◆ **Text excerpt**
Segment Open
Apparel giant Levi Strauss said it sees its first-half revenues rebounding 25 percent and plans to open new stores to take advantage of a “commercial real estate tsunami” that has led to record-high mall vacancy rates.
This as the world’s largest maker and retailer of denim pants said its first-quarter sales fell 13 percent to $1.3 billion, while its global digital revenue grew 41 percent and accounted for more than one-fourth of its sales, up from 16 percent a year ago.
The 170-year-old San Francisco-based company said its adjusted earnings slid 15 percent to $0.34 per share as pandemic-related foot traffic reductions and ongoing closures of company-operated and third-party retail locations crimped business for the three months ending Feb. 28.
Both the top and bottom line results were ahead of analysts’ and the company’s expectations.
Segment Closed
◆ **Information provided**
Segment Open
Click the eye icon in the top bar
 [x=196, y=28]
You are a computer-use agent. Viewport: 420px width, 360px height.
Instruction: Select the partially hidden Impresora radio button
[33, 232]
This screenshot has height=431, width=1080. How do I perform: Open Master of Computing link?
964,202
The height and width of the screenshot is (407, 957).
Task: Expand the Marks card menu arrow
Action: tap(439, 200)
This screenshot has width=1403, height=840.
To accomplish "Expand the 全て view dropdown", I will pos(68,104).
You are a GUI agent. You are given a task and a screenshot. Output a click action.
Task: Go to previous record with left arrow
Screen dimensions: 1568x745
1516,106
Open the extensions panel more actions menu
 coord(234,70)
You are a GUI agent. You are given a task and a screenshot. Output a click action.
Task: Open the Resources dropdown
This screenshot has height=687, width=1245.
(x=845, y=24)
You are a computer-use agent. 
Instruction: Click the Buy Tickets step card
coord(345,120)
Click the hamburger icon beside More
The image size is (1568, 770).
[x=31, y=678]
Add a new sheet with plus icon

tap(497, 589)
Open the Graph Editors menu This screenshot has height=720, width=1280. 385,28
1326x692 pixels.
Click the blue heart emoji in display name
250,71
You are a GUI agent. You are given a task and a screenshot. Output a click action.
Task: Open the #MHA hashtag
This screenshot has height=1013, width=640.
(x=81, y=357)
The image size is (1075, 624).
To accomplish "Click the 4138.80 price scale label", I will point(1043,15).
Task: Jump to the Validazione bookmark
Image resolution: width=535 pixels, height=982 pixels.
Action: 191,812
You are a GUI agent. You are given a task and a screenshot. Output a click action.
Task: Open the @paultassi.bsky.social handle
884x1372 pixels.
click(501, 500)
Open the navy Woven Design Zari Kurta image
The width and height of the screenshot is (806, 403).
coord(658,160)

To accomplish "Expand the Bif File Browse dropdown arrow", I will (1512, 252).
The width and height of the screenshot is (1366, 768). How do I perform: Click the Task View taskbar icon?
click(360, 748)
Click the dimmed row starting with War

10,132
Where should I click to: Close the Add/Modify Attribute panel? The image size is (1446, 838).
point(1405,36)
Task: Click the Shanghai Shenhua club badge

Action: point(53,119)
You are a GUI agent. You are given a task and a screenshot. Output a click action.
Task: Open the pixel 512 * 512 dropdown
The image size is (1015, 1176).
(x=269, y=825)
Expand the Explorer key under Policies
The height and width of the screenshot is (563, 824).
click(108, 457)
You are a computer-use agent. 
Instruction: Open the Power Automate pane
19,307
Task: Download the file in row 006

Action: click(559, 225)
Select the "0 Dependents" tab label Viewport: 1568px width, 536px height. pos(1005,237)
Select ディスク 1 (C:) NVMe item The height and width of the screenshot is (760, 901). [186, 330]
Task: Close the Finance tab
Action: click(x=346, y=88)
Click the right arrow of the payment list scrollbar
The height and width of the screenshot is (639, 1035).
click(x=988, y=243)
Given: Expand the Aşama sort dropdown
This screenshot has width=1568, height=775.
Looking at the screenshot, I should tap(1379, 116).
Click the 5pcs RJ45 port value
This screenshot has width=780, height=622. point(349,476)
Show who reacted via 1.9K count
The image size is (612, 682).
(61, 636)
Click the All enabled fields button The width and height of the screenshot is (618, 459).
Segment Closed
◆ **Task list**
1: In the Levi Strauss earnings report, by how much did first-quarter sales fall, and to what amount?
2: Continue the Levi Strauss earnings report from its last sentence.
These lines have no connection to the Levi Strauss earnings report.

◆ **Responses to the tasks**
1: Sales fell 13 percent to $1.3 billion.

2:
“We’ve started the year strong, beating our internal expectations even as we are lapping a particularly good quarter in the prior year,” said Levi’s CEO Chip Bergh, citing a faster-than-expected recovery in the business. “We continue to lean into our strategies — leading with our brands, investing in direct-to-consumer and diversifying our business — while still operating prudently to manage the ongoing uncertainty, especially in Europe.”
Even though roughly 40 percent of Levi’s European stores are still currently closed, it predicts that the return of “consumer excitement” as the global vaccine rollout continues will deliver its forecast first-half gains.
“I am more confident than ever that we will emerge from the pandemic a stronger business and drive sustainable, profitable growth,” Bergh said, telling investors on the company’s earnings call that an increasing share of consumer demand continues to be fulfilled by the omnichannel capabilities it rolled out in the past year, including ship from store, buy online, pickup in-store (BOPIS) and two-day shipping.
“We initially launched these [digital services] in the U.S. and are now expanding them globally,” Bergh said, adding that the efforts cater to how younger consumers are shopping.
“We’re just scratching the surface and as these omni-channel capabilities scale they’re becoming increasingly more meaningful,” he said.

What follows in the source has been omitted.